Die Trommel hat einen formidablen Rand.
Später – bei der Wiedermontage – zeigt sich, dass der Handbremszug, trotz maximaler Entspannung in der Bowdenzughülle klemmt und die Backen nicht vollständig zurück können.
Gut, dass noch zwei Trommel rum liegen. Der Tausch ist machbar, obgleich schweißtreibend.
Um zu verhindern, dass die neuen Beläge gleich wieder verölen, wird der Simmering getauscht und eine Dichtung
eingesetzt.
Nun muss mit den abgerissenen Exzentern was passieren. Eine M8er-Stiftschraube soll die Lösung sein.
Aufbohren und Gewinde schneiden.
Hinten zeigen sich in den Bremszylindern deutlichere Spuren an der Innenfläche, die mit 1000er-Nasspapier egalisiert werden.
Nun ist es Zeit wieder alles zusammen zu bauen.
Die Sicherungsbleche für die Hinterachsmuttern gilt es zu erneuern, hat doch das Alte sich bei der Demontage dauerhaft von seinen Fahnen getrennt.
Jpk hat ja vor einiger Zeit mal welche lasern lassen. Die sind aber zunächst rein zweidimensional…
…zunächst die Führungsnase mit der Zange umbiegen…
…und dann, eingeklemmt zwischen den beiden Muttern, die hinteren Fahnen umschlagen und die vorderen leicht ankanten.
Nun steht alles auf Wiedermontage. Problem ist nun die Radlager soweit auf die Achse zu bekommen, dass man die Achsmuttern ansetzen kann. Dazu werden zwei M12er-Gewindestangen mittels Verbindungsmutter zusammengeschraubt und durch das Differential gesteckt. Dann auf der anderen Seite eine Gegenlager und dann die Radnabe aufgezogen.

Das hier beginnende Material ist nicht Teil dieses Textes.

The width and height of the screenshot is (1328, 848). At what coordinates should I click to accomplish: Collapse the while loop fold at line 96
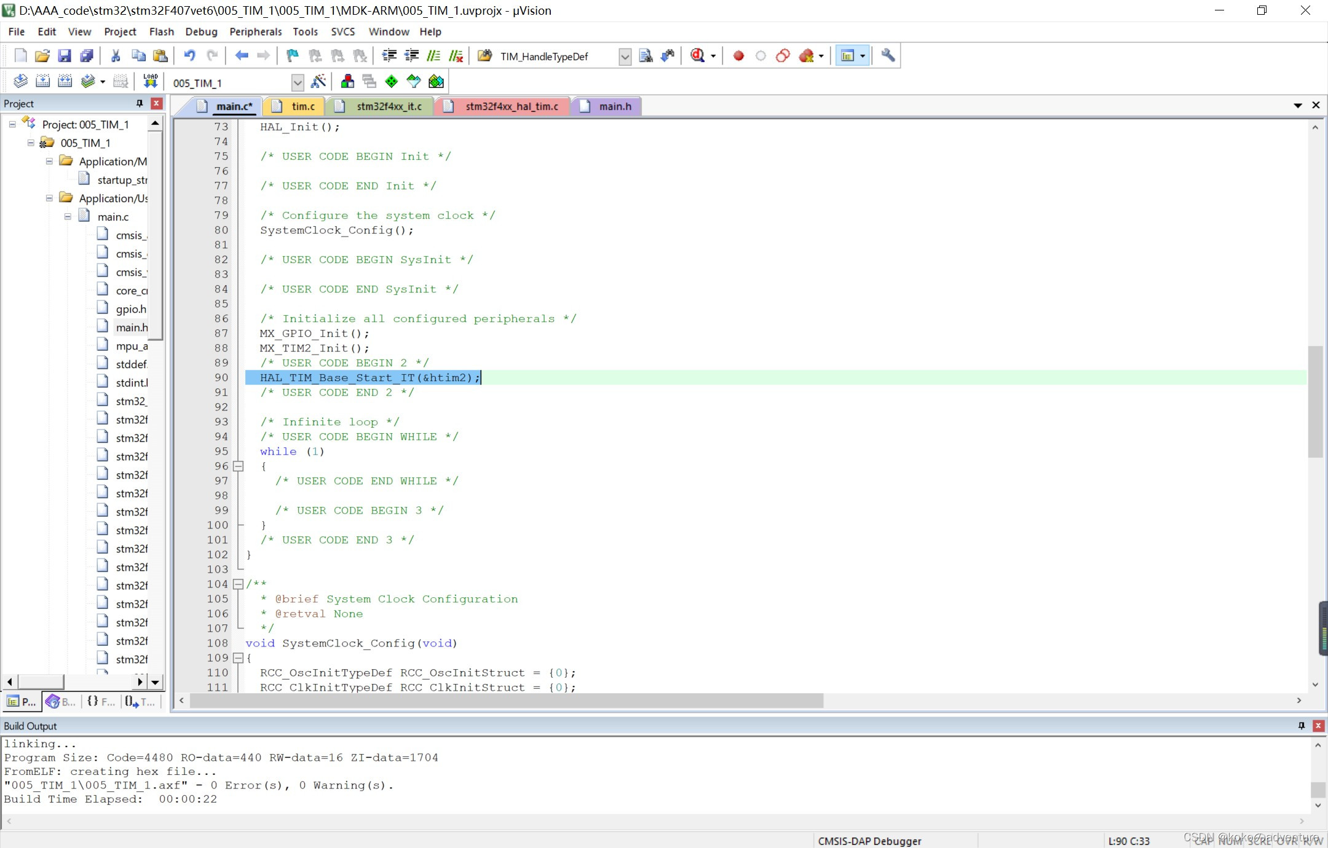[x=239, y=466]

Dann die Radlager mit den Muttern aufziehen, bis nix mehr geht (knallfest). Dann wieder lösen und noch mal ohne Kraft an’s Lager randrehen. Eine Viertelumdrehung zurück und mit dem Sicherungsblech und der Kontermutter festziehen.
Da auch hinten die Bremsleitungsnippel total verknorzt waren und der Bremsschlauch eigentlich etwas zu lang war, werden beide erneuert.
Der Hauptbremszylinder wird ebenfalls zerlegt und gereinigt. Die Schutzkappe ist gequollen und hat ein Riss. Zum Glück gibt es noch ein Ersatzteil im Fundus. Wer weiß, wo man Ersatz bekäme ?
Um die Frimelei mit den Splinten an den Bolzen zu vermeiden, kommt ein Federklappbolzen
zum Einsatz.
Die Modifikation des Bremsflüssigkeitsbehälters
ist ja schon beschrieben.
Dann gut 1 l DOT5-Bremsflüssigkeits eingefüllt, entlüften, und die Bremsen nachgestellt. Dieses nach den ersten Kilometern noch mal wiederholt und nach weiteren Kilometern die Handbremse eingestellt.
In Verbindung mit dem sowieso schon vorhandenen Bremskraftverstärken ergibt sich ein Bremsverhalten, was sich hinter modernen Autos nicht verstecken braucht. Kleiner Schönheitsfehler: Bis der Bremslichtschalter anspricht, lege ich schon fast eine Vollbremsung hin. Mal gucken, ob ich da mal einen mechanisch betätigten Schalter parallel schalte.
Das System ist nun wieder in einem Zustand, wo ich mir überlegen kann, nach wieviel Jahren ich da mal wieder bei gehe.